Indonesian writer (1920–1979)

Utuy Tatang Sontani (May 31, 1920 – September 17, 1979) was an Indonesian writer and university lecturer. He was born in Cianjur, West Java. In 1938 he attended an adult school in Bandung, and then became a civil servant. After the independence of Indonesia in 1945, he successively worked for National Broadcasting Station and Books Compilation & Translation Bureau. In 1959 he joined the People's Culture Association, and became a member of its central committee. He lived abroad after 1965, mainly in the Soviet Union, taught at Institute of Asian and African Countries at Moscow State University, died and was buried in Moscow.

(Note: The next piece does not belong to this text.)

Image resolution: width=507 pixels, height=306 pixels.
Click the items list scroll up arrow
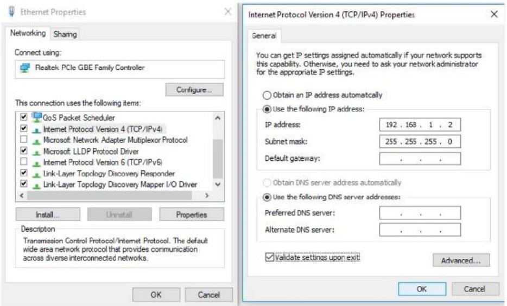[x=218, y=118]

Utuy initially wrote in Sundanese, but under the Japanese rule during World War II he started writing in the Indonesian language. He preferred to write plays and short stories, and the protagonists in his works were always poor people. His first play Suling (1948) describes the Indonesian fight for independence. The second play Bunga Rumah Makan (1948) tell a story of a hotel waitress yearning for freedom and not willing to tender mercies. His historical novel Tambera (1948) concerns with the anti-Dutch struggle in the late 16th century and early 17th century. After the transfer of sovereignty, Utuy was quite disappointed with the social reality. His short story collection Orang-orang Sial (1951) mainly expresses tragic fate of the little people and corruption of the officialdom. The play Awal dan Mira (1952) reflected his disillusionment won him the first prize. His other plays comprise Di Langit Ada Bintang (1955), Sang Kuriang: opera dua babak (1955), Si Kabajan: komedi dua babak (1959), Tak Pernah Mendjadi Tua (1963), Manusia Kota: empat buah drama (1961) etc.

== Bibliography ==
- Harry Aveling&Utuy Tatang Sontani. Man and society in the works of the Indonesian playwright Utuy Tatang Sontani. Honolulu : Southeast Asian Studies Program, University of Hawaii, 1979.
- Herman S. Sorotan atas drama "Awal dan Mira", karangan Utuy Tatang Sontani : paper. Bandung : Djurusan Bahasa dan Sastera Indonesia IKIP Bandung, 1964.